I am in Missouri as part of a cross-country trip that began on Friday in Los Angeles and will end on Thursday in New York City.
The conference theme? The Past and Future of Preservation. As luck would have it, my talk was on Back to the Future Day! What better occasion to talk about the future of preservation!
Here’s the description of Back to the Future Day from the New York Times:
On Wednesday, Oct. 21, 2015, at 4:29 p.m., our today will finally catch up to the tomorrow depicted in “Back to the Future, Part II.” In that 1989 film, Marty McFly (Michael J. Fox) and Dr. Emmett Brown (Christopher Lloyd) appear with a flash in their DeLorean time machine from 30 years in the past. Suddenly, they find themselves in the same town, Hill Valley, but surrounded by impossible technology and outlandish social mores. It’s a place where cars can fly, hoverboards are the norm and, most incredibly, the Chicago Cubs have won the World Series.
Remarks from the President of the local university preceded mine, and Dr. Vargus told a bit about what had happened in history on October 21st.
Here’s how I began my remarks:
It is a pleasure to be with you today in Missouri to consider the past and future of preservation. In his remarks, Southeast Missouri State University’s President Dr. Carlos Vargus told us of what happened on this day in history. Those comments reminded me that today – October 21, 2015 – is “Back to the Future” Day. For those who may not remember, today is the day that Michael J. Fox traveled to in the movie Back to the Future Part II. I cannot think of a better day to think about the future of preservation!
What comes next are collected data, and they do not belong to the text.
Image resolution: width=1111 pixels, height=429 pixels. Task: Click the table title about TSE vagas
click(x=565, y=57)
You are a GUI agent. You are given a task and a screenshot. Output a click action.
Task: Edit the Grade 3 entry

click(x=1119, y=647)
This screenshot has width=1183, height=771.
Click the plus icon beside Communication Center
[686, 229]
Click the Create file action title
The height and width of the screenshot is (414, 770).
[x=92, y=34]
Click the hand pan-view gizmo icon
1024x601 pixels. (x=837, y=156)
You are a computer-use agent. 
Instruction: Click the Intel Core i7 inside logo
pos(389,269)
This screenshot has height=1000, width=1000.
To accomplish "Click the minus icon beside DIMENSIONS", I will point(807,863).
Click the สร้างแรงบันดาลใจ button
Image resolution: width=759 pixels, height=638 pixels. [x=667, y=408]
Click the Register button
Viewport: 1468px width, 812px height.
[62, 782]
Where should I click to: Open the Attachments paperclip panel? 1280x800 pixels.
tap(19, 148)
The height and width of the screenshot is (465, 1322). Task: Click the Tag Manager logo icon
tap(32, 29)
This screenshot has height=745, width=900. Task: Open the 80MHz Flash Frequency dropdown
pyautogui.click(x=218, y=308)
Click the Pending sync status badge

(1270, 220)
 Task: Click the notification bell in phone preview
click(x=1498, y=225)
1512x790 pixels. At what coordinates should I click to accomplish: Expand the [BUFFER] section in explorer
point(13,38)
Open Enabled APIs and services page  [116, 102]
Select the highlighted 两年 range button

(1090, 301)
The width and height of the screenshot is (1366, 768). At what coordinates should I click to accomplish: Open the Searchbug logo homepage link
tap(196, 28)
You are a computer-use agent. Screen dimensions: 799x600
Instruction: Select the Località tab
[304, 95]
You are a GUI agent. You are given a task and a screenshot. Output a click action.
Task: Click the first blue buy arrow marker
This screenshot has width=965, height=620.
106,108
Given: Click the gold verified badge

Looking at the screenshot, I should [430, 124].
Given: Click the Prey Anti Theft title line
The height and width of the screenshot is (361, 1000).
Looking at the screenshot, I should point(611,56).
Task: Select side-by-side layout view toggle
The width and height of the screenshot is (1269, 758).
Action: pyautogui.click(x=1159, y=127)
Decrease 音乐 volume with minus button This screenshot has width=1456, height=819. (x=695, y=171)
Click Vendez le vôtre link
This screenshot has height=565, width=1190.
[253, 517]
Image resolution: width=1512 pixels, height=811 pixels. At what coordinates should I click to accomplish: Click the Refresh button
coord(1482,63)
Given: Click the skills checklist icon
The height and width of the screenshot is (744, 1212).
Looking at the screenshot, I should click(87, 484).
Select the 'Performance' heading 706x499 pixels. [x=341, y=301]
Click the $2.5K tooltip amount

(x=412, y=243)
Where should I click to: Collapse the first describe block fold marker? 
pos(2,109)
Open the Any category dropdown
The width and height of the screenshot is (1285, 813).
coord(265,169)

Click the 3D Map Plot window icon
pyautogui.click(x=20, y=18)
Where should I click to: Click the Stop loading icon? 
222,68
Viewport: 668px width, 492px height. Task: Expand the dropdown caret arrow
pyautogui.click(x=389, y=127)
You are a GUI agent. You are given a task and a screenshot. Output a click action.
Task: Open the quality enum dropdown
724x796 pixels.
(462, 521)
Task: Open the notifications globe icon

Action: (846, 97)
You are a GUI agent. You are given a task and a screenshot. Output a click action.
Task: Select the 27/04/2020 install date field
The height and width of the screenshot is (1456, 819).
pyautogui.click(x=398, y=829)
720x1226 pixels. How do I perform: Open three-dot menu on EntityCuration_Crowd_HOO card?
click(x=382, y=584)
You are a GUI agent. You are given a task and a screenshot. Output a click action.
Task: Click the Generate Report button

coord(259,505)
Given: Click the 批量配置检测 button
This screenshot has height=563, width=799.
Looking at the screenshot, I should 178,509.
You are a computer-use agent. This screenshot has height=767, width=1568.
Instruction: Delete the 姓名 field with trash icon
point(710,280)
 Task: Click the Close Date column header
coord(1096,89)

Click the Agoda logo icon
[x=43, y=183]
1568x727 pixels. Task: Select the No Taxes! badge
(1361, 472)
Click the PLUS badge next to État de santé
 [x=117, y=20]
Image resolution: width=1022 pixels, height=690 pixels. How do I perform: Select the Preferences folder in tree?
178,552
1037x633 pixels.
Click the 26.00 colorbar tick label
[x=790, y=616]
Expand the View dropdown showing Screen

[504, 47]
While I didn’t go into this aspect, the New York Times story looks at what the film’s producers got right – and wrong – about the future. Among the trends that nailed: community revitalization and the rebirth of urbanism. Here’s the paper’s description of that portion of the movie:
For the town square, it was decided that the future Hill Valley would be more forward-thinking in its urban planning. Mr. Gale, Mr. Zemeckis and the production team all believed that community space would be emphasized and old architecture would be maintained, which mirrors the trends in urban design that gave birth to destinations like the High Line in New York. In 1985, the site in front of the Hill Valley clock tower is a parking lot; in 2015, it’s a luscious green park with a lake.
“That town square could exist now,” Mr. Carter said. “We’d build upon what was and either turn it, or embrace it.”
As it was, I spoke about a future for preservation as one where we embrace change and employ a variety of locally-grown tools that make our historic buildings, landscapes, and development patterns the norm rather than the exception. Those tools would be developed and employed by, for, and of the people. And we would have a political movement that embraces our movement’s grass-roots origins and speaks in a forward-looking language around the values of preservation.
On my drive back to the St. Louis airport, I took a 15-mile detour to visit the small town of Ste. Genevieve – another Missouri gem along the Mississippi. While there I explored a few shops, had lunch at the Audubon restaurant, and bought a 50 cent ice cream cone at Sally’s Soda Shop “End of the Season” sale.
Historic places matter to people today and to future generations because of the changes, stories, memories, and inspiration that are embedded in our landmarks, in our vernacular buildings, in our older neighborhoods, and in our historic landscapes in places like Cape Girardeau and Ste. Genevieve. If preservationists tell that story in language that speaks to the values people care about, and if we work side-by-side with the people living in our communities, we can have a future in preservation where we save and continue to use these places that tell the broad and rich story of America.
I end this talk about the future of preservation with the following paragraph:
Together, we have the opportunity to make our historic buildings, landscapes and neighborhoods relevant in shaping the future of our ever-changing communities. If preservationists embrace change in where and how we work, we may find ourselves in the same situation as those who follow the advice of that other great native of Missouri – Mark Twain – about always telling the truth: “It will amaze your friends and confound your enemies.”